As a bonus for those of us who love to sing Holden Evening Prayer on Wednesday evenings, and those who would like to mine our hymnal’s treasure trove of Advent resources more deeply, a seven-week Advent gives us more time to do that. So there’s that, too!

It’s important to note that we won’t change the Bible readings these next few weeks. The scriptures assigned in November already take on a more expansive, even cosmic, tone, which is fitting for Advent. The key word to know here is eschatology, or a focus on the end of all things. What is the grand story of God’s relationship to the world God loves? What is finally in store for all of us? How will history come to completion? These are the eschatological questions the season of Advent poses.

And what better place to begin on the First Sunday of Advent than today’s Gospel from Luke. How does resurrection even work? That skepticism is at the heart of the riddle presented to Jesus by a group of his detractors. The Sadducees are elite religious scholars who accept the authority only of the written Torah, or the first five books of the Hebrew Bible. And since the Sadducess find nothing therein to support a theology of resurrection, they dismiss it. If six brothers marry their brother’s widow in succession, they ask, whose wife will she be in the resurrection? It’s a trap. The question isn’t in good faith, but aims to expose Jesus as a theological pretender.

Nevertheless, Jesus responds sincerely to his interrogators, although he doesn’t accept their premises. Marriage is of no consequence in the resurrection, he replies, because our lives will no longer be confined to earthly categories. The fictional woman in question will cease to be “wife” in order to be uniquely “child of God,” as will be all of God’s beloved– Abraham, Isaac, Jacob, and all the ancestors– who despite earthly death are somehow living. After all, God is “God not of the dead but of the living, for to God all of them are alive.”

You see, the Sadducees’ question emerges from a limited human perspective– time is linear, life and death are mutually exclusive, social categories are fixed. But Jesus reframes their question according to the divine perspective– time is not linear, earthly death and resurrection life coincide, social distinctions are distilled into one common identity, one fundamental dignity: “children of God,” “children of the resurrection.” Jesus is quite comfortable venturing into the realm of mystery here; maybe that’s part of what it means to affirm that Emmanuel, God with us, is “Wisdom from on high.”

The question is, are we comfortable with mystery? I love the way Liz Charlotte Grant puts it in the most recent episode of the podcast Faith for Normal People. As post-Enlightenment thinkers, she says, “we want to be able to categorize, we want to kind of pin down God on a board like a butterfly and study God from all angles.” In other words, we crave clarity and answers, and in that way we’re a bit like the Sadducees. The prevailing logic is that we should be able to establish and defend the solid truth.

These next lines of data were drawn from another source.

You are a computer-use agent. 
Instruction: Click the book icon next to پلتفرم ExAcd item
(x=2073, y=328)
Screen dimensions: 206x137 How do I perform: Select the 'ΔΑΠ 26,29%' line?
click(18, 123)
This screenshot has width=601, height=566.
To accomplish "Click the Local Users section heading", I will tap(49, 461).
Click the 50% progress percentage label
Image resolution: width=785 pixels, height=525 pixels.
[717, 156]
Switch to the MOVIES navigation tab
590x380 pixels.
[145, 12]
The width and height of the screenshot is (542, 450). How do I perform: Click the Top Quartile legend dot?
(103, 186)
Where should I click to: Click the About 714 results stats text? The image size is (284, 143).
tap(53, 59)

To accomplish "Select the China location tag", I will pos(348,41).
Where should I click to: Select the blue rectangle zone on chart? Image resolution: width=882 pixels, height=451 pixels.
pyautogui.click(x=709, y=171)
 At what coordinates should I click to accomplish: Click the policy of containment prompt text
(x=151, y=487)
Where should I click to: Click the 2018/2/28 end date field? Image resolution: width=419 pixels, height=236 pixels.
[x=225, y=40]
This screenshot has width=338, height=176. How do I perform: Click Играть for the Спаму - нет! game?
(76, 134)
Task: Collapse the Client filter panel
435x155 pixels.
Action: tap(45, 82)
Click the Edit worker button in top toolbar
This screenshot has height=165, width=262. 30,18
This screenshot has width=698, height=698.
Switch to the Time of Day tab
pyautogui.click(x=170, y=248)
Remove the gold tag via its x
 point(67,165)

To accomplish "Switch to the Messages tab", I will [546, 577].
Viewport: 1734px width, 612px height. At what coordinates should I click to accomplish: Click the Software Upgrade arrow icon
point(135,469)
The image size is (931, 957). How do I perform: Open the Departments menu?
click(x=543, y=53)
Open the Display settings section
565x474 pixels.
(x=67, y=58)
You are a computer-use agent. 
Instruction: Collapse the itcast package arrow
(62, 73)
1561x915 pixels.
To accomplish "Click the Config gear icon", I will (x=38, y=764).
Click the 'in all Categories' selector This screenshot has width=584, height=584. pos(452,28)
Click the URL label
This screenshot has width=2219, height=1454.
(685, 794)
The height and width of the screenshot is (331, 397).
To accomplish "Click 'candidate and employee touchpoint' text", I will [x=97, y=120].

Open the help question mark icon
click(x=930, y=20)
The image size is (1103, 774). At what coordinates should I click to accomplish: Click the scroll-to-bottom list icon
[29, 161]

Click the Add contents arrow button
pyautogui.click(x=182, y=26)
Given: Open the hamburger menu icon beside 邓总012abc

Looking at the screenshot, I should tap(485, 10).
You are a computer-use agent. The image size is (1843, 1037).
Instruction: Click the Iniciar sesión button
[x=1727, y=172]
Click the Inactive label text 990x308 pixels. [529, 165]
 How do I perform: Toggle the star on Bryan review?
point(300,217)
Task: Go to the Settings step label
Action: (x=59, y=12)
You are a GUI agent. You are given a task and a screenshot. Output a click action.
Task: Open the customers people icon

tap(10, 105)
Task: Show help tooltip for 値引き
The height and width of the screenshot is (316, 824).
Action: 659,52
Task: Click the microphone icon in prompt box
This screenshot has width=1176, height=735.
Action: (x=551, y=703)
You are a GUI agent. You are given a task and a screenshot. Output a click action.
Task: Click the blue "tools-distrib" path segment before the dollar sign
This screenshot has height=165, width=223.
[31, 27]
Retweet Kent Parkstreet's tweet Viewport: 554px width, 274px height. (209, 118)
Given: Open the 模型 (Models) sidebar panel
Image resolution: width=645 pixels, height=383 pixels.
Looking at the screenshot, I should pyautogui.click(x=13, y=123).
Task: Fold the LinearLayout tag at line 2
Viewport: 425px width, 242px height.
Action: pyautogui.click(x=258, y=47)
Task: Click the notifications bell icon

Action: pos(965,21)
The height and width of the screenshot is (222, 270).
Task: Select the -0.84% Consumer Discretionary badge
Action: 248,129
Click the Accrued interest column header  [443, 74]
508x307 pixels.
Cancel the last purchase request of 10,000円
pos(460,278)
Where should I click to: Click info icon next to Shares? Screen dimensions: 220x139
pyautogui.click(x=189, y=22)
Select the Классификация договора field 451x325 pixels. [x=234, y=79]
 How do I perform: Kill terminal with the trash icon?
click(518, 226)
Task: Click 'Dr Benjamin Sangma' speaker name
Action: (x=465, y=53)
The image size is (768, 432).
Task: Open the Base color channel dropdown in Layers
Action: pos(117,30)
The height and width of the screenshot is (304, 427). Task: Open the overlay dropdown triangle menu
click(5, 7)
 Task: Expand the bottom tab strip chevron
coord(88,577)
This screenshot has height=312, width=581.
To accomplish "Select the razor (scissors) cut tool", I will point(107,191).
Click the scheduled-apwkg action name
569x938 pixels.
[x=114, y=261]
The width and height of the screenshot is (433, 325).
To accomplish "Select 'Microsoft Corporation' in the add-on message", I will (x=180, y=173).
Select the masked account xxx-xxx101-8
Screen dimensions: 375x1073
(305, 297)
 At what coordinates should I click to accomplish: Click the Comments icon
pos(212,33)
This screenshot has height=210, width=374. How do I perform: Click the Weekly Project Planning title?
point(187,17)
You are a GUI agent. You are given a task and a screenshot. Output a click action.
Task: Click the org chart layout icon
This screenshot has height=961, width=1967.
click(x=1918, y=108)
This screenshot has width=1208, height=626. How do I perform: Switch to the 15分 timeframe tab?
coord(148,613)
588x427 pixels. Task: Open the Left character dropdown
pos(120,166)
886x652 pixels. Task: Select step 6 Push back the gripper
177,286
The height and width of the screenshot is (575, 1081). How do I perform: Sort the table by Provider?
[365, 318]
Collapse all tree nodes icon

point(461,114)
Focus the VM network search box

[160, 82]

Jesus, however, refuses to pin God down, and instead points to God’s freedom beyond the scope of our perception. In that same podcast episode, the host Peter Enns repeats a remarkable quote: “The word ‘God’ is a cloak we throw over mystery to give it a shape.”[2] Friends, faith means to let Jesus throw that cloak, that is, to trust that the shape of mystery he gives us– his rendering of God– is gracious and truthful, even as it passes our understanding.

This first week of Advent, let me invite you to lean on the Wisdom from on high, and so to settle into the mystery that you are alive to God both now and in the time to come.

[1] William H. Petersen, www.theadventproject.org/wp-content/uploads/2021/02/rationale.pdf.

[2] “The Gift of an Unclear Text,” Faith for Normal People, episode 67 (October 26th, 2025).